Erste Kaffeefabrik Europas stand in Bremen

Vor über 100 Jahren gründete dann Ludwig Roselius in Bremen Kaffee Hag. Es war nicht nur die erste Kaffeefabrik Europas, sondern auch weltweit das erste Unternehmen, das koffeinfreien Kaffee verkaufte. Die Bohnen aus Übersee wurden im Bremer Hafen umgeschlagen. Da lag es nahe, dass sich auch weitere Kaffee-Unternehmen in der Hansestadt ansiedelten. „In der Hoch-Zeit des Kaffees ab Anfang der 1920er Jahre gab es um die 250 Kaffeeröstereien in Bremen“, erzählt Christian Ritschel, Geschäftsführer und Röstmeister von Lloyd Caffee, einer der ältesten Privatröstereien in Bremen.
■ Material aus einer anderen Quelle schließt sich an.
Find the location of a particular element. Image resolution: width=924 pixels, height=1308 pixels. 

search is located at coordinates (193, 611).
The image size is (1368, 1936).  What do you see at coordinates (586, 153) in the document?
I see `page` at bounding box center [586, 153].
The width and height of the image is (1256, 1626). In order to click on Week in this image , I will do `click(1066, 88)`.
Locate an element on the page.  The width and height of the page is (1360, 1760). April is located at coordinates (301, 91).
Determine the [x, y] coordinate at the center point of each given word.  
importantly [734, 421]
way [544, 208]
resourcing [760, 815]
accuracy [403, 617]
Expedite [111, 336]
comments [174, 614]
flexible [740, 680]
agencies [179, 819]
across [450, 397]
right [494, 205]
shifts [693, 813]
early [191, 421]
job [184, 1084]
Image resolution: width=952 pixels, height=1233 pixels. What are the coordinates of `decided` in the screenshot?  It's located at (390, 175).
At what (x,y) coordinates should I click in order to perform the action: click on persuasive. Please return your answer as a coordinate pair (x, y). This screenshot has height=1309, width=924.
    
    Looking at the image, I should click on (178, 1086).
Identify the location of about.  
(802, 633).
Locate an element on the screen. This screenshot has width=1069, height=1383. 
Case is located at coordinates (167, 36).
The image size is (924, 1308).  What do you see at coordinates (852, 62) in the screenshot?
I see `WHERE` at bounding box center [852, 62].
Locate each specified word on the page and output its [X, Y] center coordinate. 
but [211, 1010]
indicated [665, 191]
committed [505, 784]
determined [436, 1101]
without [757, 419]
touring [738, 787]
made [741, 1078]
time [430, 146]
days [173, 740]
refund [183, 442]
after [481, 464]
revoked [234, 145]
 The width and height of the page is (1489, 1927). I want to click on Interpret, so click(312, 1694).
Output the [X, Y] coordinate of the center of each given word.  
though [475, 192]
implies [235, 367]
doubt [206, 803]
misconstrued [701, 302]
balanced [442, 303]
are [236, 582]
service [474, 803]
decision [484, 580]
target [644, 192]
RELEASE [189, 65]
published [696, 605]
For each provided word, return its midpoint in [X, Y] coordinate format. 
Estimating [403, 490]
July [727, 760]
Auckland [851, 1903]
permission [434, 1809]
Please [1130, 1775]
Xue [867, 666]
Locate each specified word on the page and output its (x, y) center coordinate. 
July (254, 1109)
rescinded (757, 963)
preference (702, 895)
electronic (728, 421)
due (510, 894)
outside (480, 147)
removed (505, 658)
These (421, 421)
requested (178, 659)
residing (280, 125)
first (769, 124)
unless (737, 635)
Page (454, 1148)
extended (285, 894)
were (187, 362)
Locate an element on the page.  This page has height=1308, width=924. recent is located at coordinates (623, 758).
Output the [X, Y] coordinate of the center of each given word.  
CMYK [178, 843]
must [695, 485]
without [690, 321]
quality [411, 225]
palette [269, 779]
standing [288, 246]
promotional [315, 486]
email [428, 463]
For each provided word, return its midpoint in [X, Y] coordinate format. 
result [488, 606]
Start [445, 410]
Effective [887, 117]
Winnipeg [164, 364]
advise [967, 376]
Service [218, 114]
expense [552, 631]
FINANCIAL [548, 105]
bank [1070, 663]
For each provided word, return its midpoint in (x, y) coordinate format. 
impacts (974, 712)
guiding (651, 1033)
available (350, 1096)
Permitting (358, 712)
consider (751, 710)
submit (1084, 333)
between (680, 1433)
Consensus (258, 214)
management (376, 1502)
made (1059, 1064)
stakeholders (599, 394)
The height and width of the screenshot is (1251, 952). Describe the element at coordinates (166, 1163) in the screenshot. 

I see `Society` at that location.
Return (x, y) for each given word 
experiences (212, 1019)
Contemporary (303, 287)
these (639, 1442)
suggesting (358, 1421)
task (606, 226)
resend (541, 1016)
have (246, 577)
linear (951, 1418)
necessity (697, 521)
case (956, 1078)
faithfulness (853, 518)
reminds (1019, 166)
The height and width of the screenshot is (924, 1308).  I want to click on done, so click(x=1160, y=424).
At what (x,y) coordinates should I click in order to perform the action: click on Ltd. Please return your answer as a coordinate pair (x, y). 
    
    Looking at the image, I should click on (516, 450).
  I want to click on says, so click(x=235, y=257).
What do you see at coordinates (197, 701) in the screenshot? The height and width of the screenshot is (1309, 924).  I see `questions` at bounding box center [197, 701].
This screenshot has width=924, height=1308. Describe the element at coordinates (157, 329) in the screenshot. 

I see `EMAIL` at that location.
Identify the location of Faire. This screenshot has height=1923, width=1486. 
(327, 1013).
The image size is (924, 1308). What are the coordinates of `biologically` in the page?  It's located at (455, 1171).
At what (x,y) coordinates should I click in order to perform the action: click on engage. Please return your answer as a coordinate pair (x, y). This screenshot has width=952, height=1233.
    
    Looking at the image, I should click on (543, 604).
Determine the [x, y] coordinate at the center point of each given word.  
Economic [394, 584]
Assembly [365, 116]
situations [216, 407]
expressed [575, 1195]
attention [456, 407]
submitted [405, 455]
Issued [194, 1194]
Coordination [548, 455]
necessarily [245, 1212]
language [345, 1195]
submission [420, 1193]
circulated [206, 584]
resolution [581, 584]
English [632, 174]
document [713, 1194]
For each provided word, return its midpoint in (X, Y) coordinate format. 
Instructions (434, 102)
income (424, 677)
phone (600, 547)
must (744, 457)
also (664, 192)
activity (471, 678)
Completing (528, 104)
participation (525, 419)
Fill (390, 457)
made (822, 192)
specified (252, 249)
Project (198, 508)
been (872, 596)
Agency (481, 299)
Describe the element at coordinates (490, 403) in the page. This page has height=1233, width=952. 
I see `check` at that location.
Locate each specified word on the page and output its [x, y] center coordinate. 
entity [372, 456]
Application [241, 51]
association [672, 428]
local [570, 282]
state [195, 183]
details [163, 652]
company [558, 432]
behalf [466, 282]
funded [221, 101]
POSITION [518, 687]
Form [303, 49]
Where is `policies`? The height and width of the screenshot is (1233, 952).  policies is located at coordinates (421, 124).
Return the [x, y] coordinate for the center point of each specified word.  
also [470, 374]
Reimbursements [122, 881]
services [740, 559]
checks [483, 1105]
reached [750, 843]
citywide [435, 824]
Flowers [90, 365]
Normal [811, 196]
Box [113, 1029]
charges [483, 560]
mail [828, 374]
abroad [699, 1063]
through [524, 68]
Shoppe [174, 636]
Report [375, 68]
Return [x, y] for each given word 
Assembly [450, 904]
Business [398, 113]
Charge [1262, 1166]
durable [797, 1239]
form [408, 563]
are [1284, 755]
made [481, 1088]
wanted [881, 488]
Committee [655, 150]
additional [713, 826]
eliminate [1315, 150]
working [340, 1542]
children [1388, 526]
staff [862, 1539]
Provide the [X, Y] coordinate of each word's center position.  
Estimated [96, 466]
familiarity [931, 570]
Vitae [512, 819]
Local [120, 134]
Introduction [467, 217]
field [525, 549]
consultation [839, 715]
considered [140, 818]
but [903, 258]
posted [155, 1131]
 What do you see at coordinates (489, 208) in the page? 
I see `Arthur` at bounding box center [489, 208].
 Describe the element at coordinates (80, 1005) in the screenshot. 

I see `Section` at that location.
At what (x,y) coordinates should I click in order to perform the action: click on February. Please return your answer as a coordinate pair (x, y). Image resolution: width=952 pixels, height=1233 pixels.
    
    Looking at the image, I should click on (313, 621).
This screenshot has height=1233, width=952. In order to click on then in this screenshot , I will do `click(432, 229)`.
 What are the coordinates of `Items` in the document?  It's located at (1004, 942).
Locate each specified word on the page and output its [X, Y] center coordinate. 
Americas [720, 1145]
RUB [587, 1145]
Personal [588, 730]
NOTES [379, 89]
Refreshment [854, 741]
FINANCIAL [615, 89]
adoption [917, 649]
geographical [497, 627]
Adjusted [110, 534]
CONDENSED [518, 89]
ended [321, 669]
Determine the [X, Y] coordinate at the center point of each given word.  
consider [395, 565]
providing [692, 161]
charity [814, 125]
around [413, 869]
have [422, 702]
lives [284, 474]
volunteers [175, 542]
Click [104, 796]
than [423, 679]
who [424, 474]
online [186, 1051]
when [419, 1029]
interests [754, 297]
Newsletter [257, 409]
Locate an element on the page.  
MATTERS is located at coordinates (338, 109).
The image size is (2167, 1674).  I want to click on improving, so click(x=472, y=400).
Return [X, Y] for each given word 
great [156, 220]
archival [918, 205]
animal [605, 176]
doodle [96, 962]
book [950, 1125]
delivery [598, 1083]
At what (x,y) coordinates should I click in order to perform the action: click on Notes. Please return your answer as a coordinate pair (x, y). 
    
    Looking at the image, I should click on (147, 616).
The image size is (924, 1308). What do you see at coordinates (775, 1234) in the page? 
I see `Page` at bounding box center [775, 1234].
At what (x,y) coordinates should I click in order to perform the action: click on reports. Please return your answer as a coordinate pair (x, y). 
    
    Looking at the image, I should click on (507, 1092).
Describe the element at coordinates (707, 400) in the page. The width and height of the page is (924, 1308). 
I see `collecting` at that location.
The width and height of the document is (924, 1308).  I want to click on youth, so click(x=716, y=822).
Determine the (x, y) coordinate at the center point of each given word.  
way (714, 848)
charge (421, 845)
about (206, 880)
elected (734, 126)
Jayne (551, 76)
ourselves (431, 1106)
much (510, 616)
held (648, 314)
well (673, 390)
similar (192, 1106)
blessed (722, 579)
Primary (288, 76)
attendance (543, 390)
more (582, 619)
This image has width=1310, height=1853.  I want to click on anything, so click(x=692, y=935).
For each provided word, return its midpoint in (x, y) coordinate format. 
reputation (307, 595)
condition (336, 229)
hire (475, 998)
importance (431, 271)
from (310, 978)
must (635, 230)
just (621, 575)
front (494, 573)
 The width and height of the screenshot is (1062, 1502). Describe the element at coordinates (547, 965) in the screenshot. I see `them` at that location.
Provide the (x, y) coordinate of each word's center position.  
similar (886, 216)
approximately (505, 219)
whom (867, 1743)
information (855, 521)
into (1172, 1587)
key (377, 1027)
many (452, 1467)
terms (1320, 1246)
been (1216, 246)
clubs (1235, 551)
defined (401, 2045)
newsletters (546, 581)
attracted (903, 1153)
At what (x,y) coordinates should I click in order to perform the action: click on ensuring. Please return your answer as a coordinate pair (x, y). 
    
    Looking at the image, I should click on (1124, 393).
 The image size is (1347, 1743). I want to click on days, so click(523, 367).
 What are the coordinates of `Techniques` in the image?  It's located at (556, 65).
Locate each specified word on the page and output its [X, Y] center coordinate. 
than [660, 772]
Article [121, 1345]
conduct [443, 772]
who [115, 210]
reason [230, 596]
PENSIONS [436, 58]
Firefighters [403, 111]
Der Erfolg hielt nicht ewig. „Problematisch wurde es, als die Supermärkte aufkamen und der Kaffeepreis sank“, erklärt Ritschel. Röstereien fusionierten oder gaben ganz auf.

Noch heute haben einige Branchengrößen ihren Sitz in der Hansestadt: Melitta, Mondelez mit den Marken Jacobs, Kaffee Hag, Tassimo und Onko sowie Azul und Westhoff. Bremen ist die größte Rösterei im Melitta-Konzern, produziert hier rund 500.000 Packungen täglich. In Weyhe, direkt vor den Toren Bremens, röstet Aldi Nord seinen Kaffee. Andere große Marken können ihre Herkunft auf Bremen zurückführen, etwa Eduscho, 1924 von Eduard Schopf in Bremen gegründet, heute eine Marke von Tchibo. Das ehemalige Eduschogebäude trägt heute als Kaffeequartier in der Bremer Überseestadt noch Reminiszenzen an die alte Zeit.


Kaffeeröstereien in Bremen

Außer diesen industriellen Röstereien haben sich neben Cross Coffee weitere kleine, aber feine Kaffee-Hersteller etabliert:

Rösterei Hemken im Bremer Viertel in einem urigen Laden. Neben Kaffee gibt es hier auch Tee. Besonderer Kundentipp: Die Espresso-Röstung!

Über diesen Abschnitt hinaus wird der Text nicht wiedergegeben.